## Stated exercise 1:
Can you extract the passage of the book reviews starting with "So where does" and going on through "the Northern States."?
## Stated exercise 2:
How would you render this sentence from the book reviews in French: "Her writings remained unrivaled by any other American woman writer until the emergence of Emily Dickinson in the 19th century."

## Text:
=======

March 28, 2016 – Review of In the Company of Evil: “A gruesome seduction!” Five Stars by Amy’s Bookshelf Reviews
November 18, 2015 – Readers’ Favorite Review of In the Company of Evil by Chris Fischer
In an absolutely great entry in the genre of true crime, In the Company of Evil: Thirty Years of California Crime, 1950-1980 by Michael Thomas Barry is a fantastic composite of some of the most notorious and interesting cases in California in the time period. In truly chilling detail, the book provides readers with a glimpse into the lives and crimes of those ranging from serial killers to Satan worshippers, to brutal rapists and more. Some of the more fascinating cases include ‘The Real House on Haunted Hill,’ ‘The Sex Club Slaying’ and ‘The Lonely Hearts Killer,’ and their recounting may bring back the sense of terror that the communities they victimized felt at the time that these vicious criminals were active.
I found In the Company of Evil to be a simply fascinating read. Author Michael Thomas Barry has done a fantastic job in interweaving true facts from cases, personal histories of both victims and perpetrators, as well as photographs to make the stories come alive on the page. I also appreciated the fact that while some of the stories I knew or remembered, others were less publicized and known, making for new discoveries in the world of crime. Any reader who enjoys true crime, history, and especially history from the state of California will love In the Company of Evil: Thirty Years of California Crime, 1950-1980. I highly recommend this book. I certainly hope that author Michael Thomas Barry is already working on his next book in this same vein. I, for one, will certainly be keeping an eye out for his next work!
March 10, 2015 – Readers Favorite review of America’s Literary Legends by Emily-Jane Hills Orford
What is it that makes a great writer? A great work of literature? When asked this question, perhaps the first name that comes to mind is Shakespeare. But he was not the only great and it might be argued by Shakespearean scholars that perhaps his words were not his own. Besides, there are a lot of ‘greats’ outside of Great Britain. Even the United States had its great writers. If one is to compare the era of Shakespeare (the sixteenth century), historians will note that the United States was recognizing its own literary beginnings not long after with the poetry of people like Anne Dudley Bradstreet (1612-1672), considered to be one of the earliest noteworthy American poets. Her writings remained unrivaled by any other American woman writer until the emergence of Emily Dickinson in the 19th century. And, along with the early settlers, the pilgrims and the explorers, there were others who wrote letters (a literary work of art in itself), journals, poetry, stories, articles and much more.
So where does one begin in discussing the ‘greats’ of American literature? With the historical personages like Bradstreet, but also with the American classics like Henry Wadsworth Longfellow, whose epic poem, The Song of Hiawatha, sparked generations of Europeans who relished the romantic ideal of the noble savage. Then there’s Harriet Beecher Stowe, whose novel, Uncle Tom’s Cabin, sparked the abolitionist cause of the Northern States.

=======

## Dataset content:
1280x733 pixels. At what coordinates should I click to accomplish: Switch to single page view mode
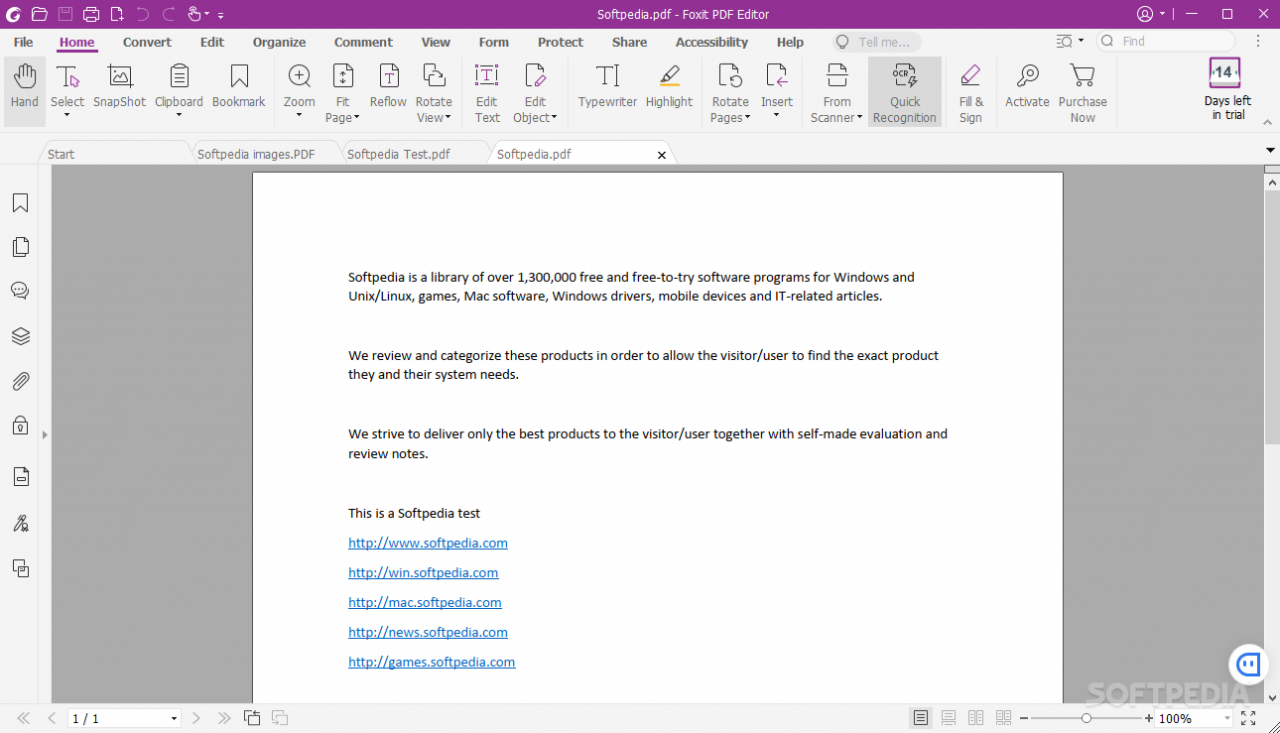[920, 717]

=======

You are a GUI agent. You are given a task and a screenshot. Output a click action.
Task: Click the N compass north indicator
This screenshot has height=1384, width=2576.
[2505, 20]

=======

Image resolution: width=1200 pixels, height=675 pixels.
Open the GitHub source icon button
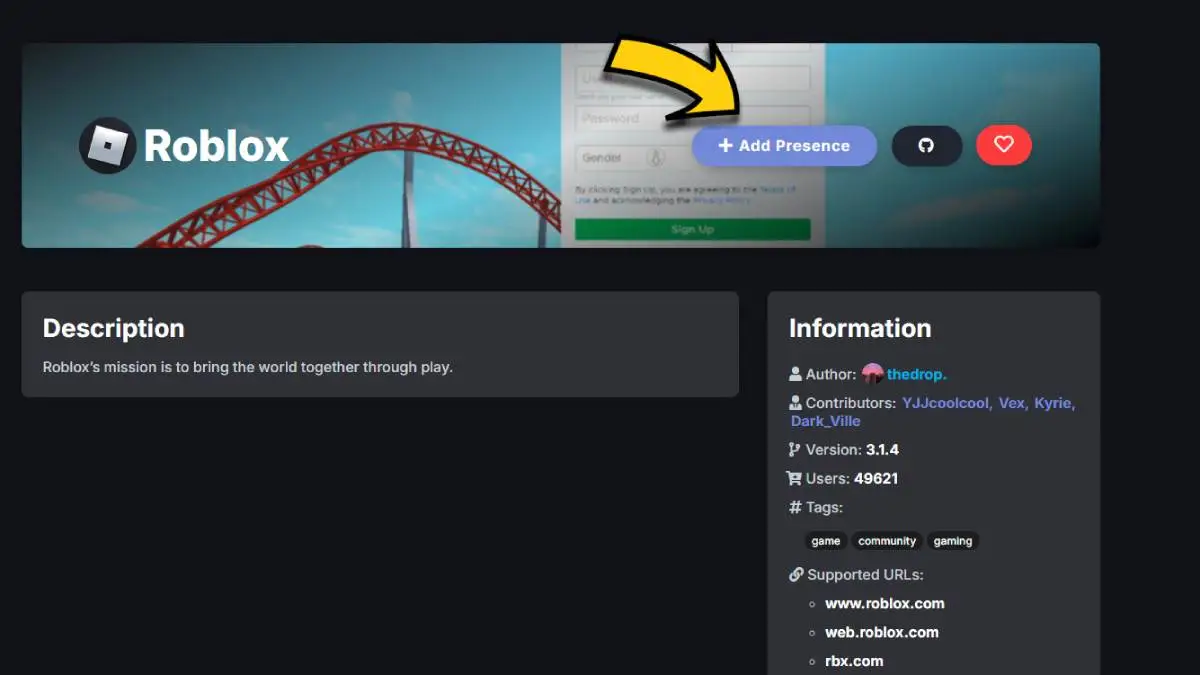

=======

## Task answer 1:
So where does one begin in discussing the ‘greats’ of American literature? With the historical personages like Bradstreet, but also with the American classics like Henry Wadsworth Longfellow, whose epic poem, The Song of Hiawatha, sparked generations of Europeans who relished the romantic ideal of the noble savage. Then there’s Harriet Beecher Stowe, whose novel, Uncle Tom’s Cabin, sparked the abolitionist cause of the Northern States.

## Task answer 2:
Ses écrits restèrent sans égal parmi les autres écrivaines américaines jusqu'à l'apparition d'Emily Dickinson au XIXe siècle.